● WORK REQUIRED
Reproduce the full description of the book on integrated vector management word for word.

● EXCERPT
%%
Integrated Vector Management
Controlling Vectors of Malaria and Other Insect Vector Borne Diseases
Diseases transmitted by insects continue to have a major impact on human populations. Malaria, dengue, onchocerciasis, sleeping sickness and leishmaniasis all adversely affect man. Malaria is one of the most important causes of child mortality and reduces economic development in many countries, with agricultural productivity often greatly reduced, as many vectors are active in the wet season favourable for crop production. Vector control is crucial to reduce the extent to which drugs are needed to treat the diseases, as the parasite can become resistant, or the drugs are often too expensive for those living in rural areas and urban slums most affected by these diseases.
Chemical control of vectors is often the only method that can reduce vector populations in a disease epidemic, but with vectors developing resistance to insecticides, there is increasing awareness that a single control method is often insufficient and also that chemical control must be integrated where possible with other control measures.
In Integrated Vector Management, Graham Matthews covers the main chemical methods of vector control, including the use of indoor residual spraying, space treatments, the use of treated bed nets and larviciding, but also stresses the importance of drainage schemes and improvement of houses to prevent access of indoor vectors, techniques that have largely been responsible for reducing the risk of vector borne diseases in Europe and the USA. This book combines practical information from successful vector control programmes, including early use of DDT, and recent research into a vital resource for all those now involved in combating insect vector borne diseases.
Integrated Vector Management is an essential tool, not only for medical entomologists and those directly involved in government health departments, but also for all those who provide the skills and management needed to operate successful area-wide vector management programmes. Libraries in all universities and research establishments world-wide, where biological sciences, medicine and agriculture are studied and taught should have multiple copies of this important book.
%%
● PROVIDED DATA
%%
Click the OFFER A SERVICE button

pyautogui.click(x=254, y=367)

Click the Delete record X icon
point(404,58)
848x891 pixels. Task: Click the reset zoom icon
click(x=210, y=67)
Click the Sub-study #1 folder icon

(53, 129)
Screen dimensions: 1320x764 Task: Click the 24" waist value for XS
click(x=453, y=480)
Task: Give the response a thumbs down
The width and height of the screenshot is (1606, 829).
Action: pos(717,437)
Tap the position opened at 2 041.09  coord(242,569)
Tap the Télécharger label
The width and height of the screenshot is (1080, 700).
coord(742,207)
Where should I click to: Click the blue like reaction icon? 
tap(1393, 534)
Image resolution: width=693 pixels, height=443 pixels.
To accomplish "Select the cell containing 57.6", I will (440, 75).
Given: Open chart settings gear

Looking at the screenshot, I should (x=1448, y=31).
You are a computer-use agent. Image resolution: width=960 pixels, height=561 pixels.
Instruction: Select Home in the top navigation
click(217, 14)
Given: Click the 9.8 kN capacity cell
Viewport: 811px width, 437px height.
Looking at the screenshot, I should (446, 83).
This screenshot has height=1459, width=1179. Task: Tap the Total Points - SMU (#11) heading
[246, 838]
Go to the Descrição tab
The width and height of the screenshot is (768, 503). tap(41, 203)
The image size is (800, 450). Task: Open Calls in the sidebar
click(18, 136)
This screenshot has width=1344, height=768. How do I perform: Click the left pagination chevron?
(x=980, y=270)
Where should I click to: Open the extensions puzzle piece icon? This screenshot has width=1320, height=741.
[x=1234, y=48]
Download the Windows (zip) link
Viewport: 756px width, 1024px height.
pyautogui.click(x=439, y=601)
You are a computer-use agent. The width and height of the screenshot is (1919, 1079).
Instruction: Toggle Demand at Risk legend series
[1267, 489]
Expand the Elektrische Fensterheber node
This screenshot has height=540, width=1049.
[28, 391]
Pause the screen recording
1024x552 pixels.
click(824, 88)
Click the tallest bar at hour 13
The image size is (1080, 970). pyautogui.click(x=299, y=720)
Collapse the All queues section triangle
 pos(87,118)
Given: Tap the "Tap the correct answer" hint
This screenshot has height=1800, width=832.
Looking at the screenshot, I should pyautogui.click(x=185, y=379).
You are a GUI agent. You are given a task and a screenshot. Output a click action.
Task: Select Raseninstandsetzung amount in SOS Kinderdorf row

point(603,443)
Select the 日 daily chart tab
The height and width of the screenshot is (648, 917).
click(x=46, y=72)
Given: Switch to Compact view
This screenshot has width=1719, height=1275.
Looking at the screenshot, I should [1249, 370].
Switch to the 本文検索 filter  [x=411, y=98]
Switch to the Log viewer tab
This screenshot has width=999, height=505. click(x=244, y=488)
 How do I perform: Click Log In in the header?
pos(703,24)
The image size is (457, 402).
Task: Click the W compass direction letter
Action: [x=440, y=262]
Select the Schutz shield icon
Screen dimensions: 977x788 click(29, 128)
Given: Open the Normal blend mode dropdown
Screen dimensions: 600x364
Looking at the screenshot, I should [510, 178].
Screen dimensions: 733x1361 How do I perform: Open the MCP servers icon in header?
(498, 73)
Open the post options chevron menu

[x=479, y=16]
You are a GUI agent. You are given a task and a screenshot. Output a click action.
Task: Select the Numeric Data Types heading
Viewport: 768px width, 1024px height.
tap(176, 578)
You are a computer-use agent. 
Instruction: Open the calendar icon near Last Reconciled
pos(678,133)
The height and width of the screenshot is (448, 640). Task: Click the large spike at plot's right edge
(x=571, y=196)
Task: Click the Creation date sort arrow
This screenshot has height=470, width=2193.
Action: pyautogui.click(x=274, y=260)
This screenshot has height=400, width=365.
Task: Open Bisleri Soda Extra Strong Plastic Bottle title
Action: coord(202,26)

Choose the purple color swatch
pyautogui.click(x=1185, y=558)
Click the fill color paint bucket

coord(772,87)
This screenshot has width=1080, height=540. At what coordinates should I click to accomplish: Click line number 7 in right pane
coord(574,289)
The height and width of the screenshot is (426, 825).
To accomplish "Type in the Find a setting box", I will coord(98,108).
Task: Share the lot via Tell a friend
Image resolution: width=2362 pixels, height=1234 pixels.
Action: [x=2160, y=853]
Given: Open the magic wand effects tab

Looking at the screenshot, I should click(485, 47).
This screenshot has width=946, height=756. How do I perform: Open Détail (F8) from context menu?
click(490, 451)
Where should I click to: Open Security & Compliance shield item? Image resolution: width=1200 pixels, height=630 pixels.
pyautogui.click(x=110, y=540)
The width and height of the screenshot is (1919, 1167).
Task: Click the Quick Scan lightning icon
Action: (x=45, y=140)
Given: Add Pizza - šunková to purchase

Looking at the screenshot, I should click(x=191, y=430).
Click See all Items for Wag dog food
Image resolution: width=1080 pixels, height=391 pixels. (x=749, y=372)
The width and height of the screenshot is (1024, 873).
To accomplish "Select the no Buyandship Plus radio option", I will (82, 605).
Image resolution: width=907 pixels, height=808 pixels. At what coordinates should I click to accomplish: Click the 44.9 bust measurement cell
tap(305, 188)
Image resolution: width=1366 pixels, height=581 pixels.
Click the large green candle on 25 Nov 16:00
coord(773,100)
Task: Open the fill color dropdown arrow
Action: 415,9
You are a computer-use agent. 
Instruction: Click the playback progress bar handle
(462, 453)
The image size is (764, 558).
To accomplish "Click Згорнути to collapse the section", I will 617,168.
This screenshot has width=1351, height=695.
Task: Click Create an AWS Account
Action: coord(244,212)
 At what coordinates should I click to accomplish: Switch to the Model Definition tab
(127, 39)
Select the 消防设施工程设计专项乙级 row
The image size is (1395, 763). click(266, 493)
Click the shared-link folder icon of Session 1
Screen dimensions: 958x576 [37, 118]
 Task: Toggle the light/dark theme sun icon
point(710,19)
%%
● TASK SOLUTION
Integrated Vector Management
Controlling Vectors of Malaria and Other Insect Vector Borne Diseases
Diseases transmitted by insects continue to have a major impact on human populations. Malaria, dengue, onchocerciasis, sleeping sickness and leishmaniasis all adversely affect man. Malaria is one of the most important causes of child mortality and reduces economic development in many countries, with agricultural productivity often greatly reduced, as many vectors are active in the wet season favourable for crop production. Vector control is crucial to reduce the extent to which drugs are needed to treat the diseases, as the parasite can become resistant, or the drugs are often too expensive for those living in rural areas and urban slums most affected by these diseases.
Chemical control of vectors is often the only method that can reduce vector populations in a disease epidemic, but with vectors developing resistance to insecticides, there is increasing awareness that a single control method is often insufficient and also that chemical control must be integrated where possible with other control measures.
In Integrated Vector Management, Graham Matthews covers the main chemical methods of vector control, including the use of indoor residual spraying, space treatments, the use of treated bed nets and larviciding, but also stresses the importance of drainage schemes and improvement of houses to prevent access of indoor vectors, techniques that have largely been responsible for reducing the risk of vector borne diseases in Europe and the USA. This book combines practical information from successful vector control programmes, including early use of DDT, and recent research into a vital resource for all those now involved in combating insect vector borne diseases.
Integrated Vector Management is an essential tool, not only for medical entomologists and those directly involved in government health departments, but also for all those who provide the skills and management needed to operate successful area-wide vector management programmes. Libraries in all universities and research establishments world-wide, where biological sciences, medicine and agriculture are studied and taught should have multiple copies of this important book.